Section titled “Immutable Infrastructure and Phoenix Servers”
ConceptDescription
Immutable infrastructureNever patch existing resources - build a new instance from scratch and destroy the old one
Offline testingThe new instance can be fully tested before any live traffic is switched to it
Instant rollbackIf something fails after the switch, route traffic back to the old instance
Phoenix serversRebuild instances frequently to prevent automation lag (drift between actual state and automated configuration)

Data-hosting infrastructure requires special handling because destroying or replacing resources can cause data loss, service interruptions, and complex migrations.

Back up data before destruction, load onto the new resource after creation:

  • Use native cloud features (automated snapshots)
  • Keep orchestration simple - deployment scripts should not contain storage-specific details (table structures, etc.)
  • Use event-based triggers (lifecycle hooks, Lambda functions) to decouple backup/restore from deployment scripts

The store-and-load gap - data written between backup and switchover is lost:

TechniqueHow it works
Brief pauseAcceptable for resilient systems (message queues); messages back up then drain
Streaming transaction logsOld instance (active) streams logs to new instance (passive); switchover requires only a brief, often unnoticeable pause
Active-active synchronisationRequired for rolling deployments where multiple versions coexist; data can be safely written to any active node

Define data-hosting resources in separate deployment stacks:

  • Non-data updates (compute, networking) don’t trigger complex data-consistency steps
  • Data deployments stay smaller, faster, and easier to roll back

If a software update introduces a backward-incompatible data format change:

  1. Write the new software version to be backward compatible with the old data format
  2. Deploy the new software via rolling upgrade
  3. Once all nodes run the new software, deploy the data format change as a separate step

State drift occurs when real-world infrastructure changes outside of Terraform - the state file no longer matches reality.

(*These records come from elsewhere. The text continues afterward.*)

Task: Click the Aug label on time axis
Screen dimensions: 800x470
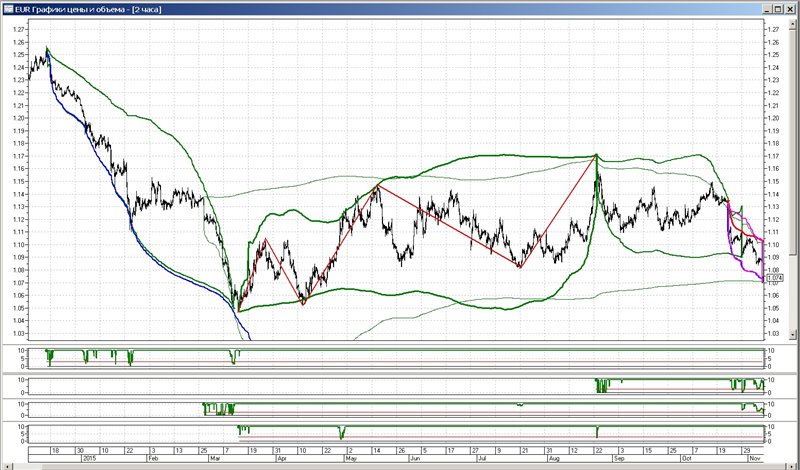Action: [554, 458]
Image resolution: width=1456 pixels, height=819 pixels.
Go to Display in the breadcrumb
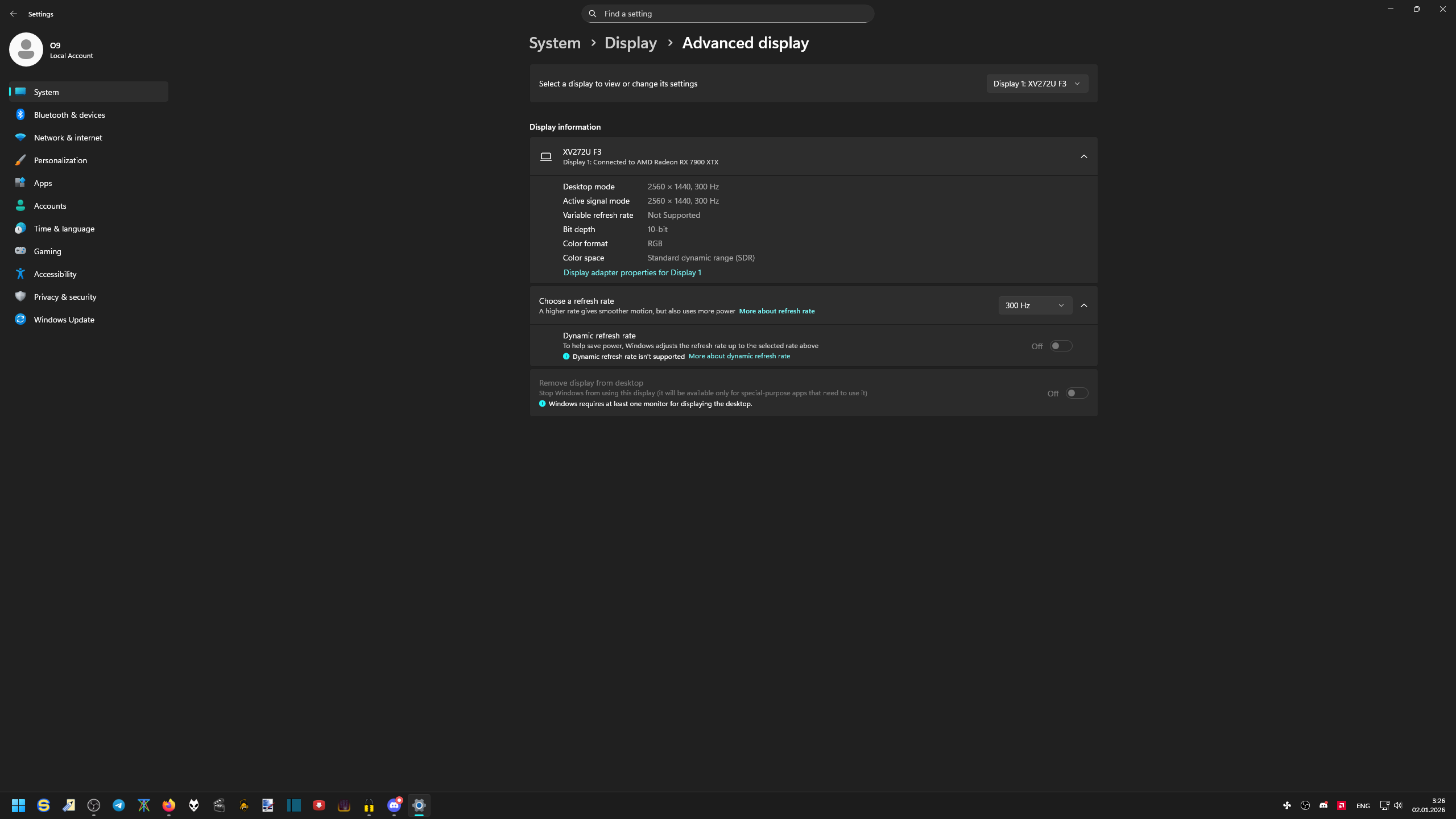click(x=630, y=42)
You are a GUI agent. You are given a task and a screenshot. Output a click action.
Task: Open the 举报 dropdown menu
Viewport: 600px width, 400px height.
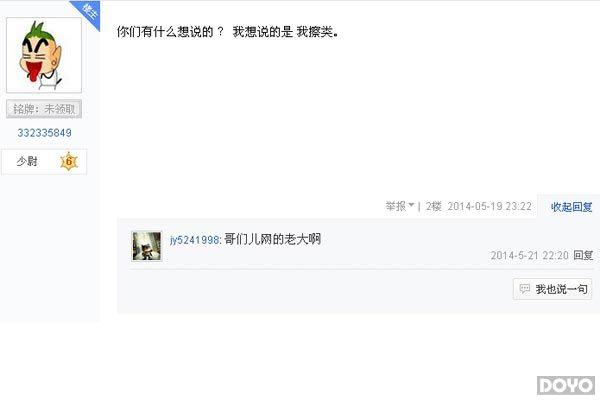[399, 206]
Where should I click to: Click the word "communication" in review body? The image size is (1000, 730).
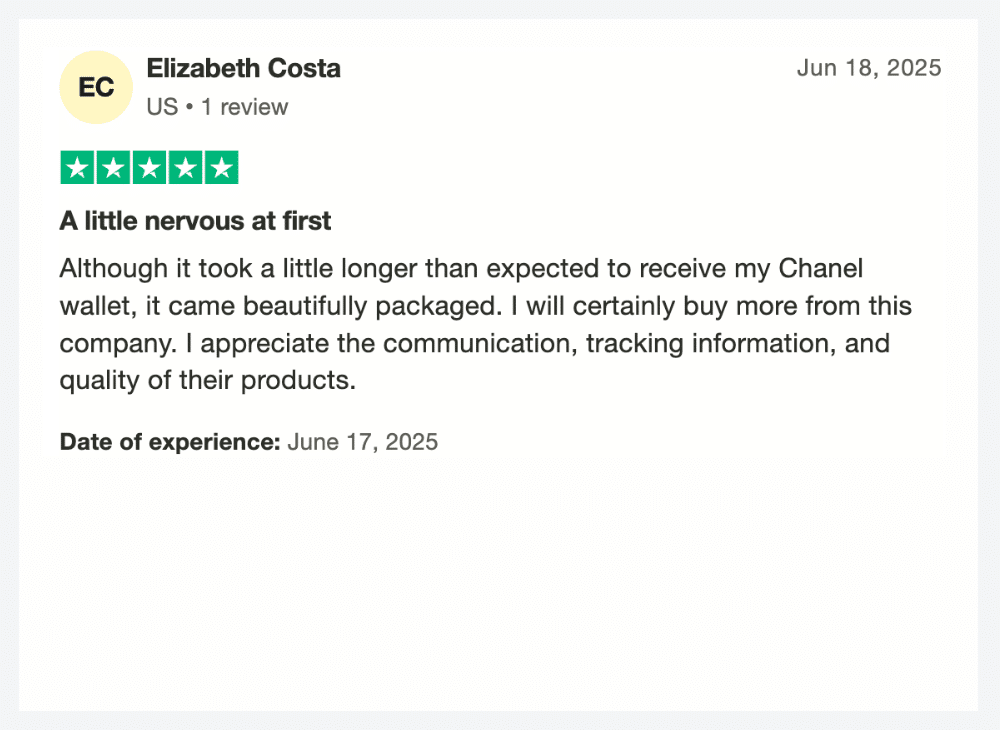480,344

Terraform detects drift during refresh (at the start of every plan or via terraform plan -refresh-only). Its default behaviour is to plan changes that revert infrastructure back to match the code.

  • Cause: Human error - wrong account, incorrect command
  • Prevention: Restrict production access, enforce CI/CD pipelines, create policies around manual changes
  • Fix: Standard terraform plan and apply - typically the easiest to resolve
  • Cause: Emergency fix applied outside Terraform (e.g., on-call response)
  • Risk: The next Terraform run will undo the emergency fix
  • Prevention: Build a culture and pipeline where even emergency changes go through Terraform
  • Fix: Update Terraform code to reflect the manual change before running Terraform again
  • Cause: External systems alter infrastructure as expected - new AMIs published, autoscaling changes instance counts, cloud provider performs minor version upgrades

Resolution options:

OptionWhen to use
ApplyLet Terraform update resources (e.g., redeploy to the newest image)
IgnoreUse lifecycle { ignore_changes = [tags, desired_count] } for attributes managed externally
SyncRun a refresh-only plan to update the state without code changes
  • Cause: Terraform crashes, host fails, backend auth expires mid-run, or state saves corrupted
  • Risk: Terraform may have created resources but failed to record them - the next run creates duplicates
  • Fix: Review logs to identify what was created; either terraform import the orphaned resources or manually delete them so Terraform can recreate cleanly. In extreme cases, restore from a backend backup

Restoring failed infrastructure is virtually identical to deploying a new environment with infrastructure code. Use your routine automated deployment processes for disaster recovery - every routine update becomes a rehearsal, keeping the team comfortable with the tools so recovery is muscle memory rather than panic.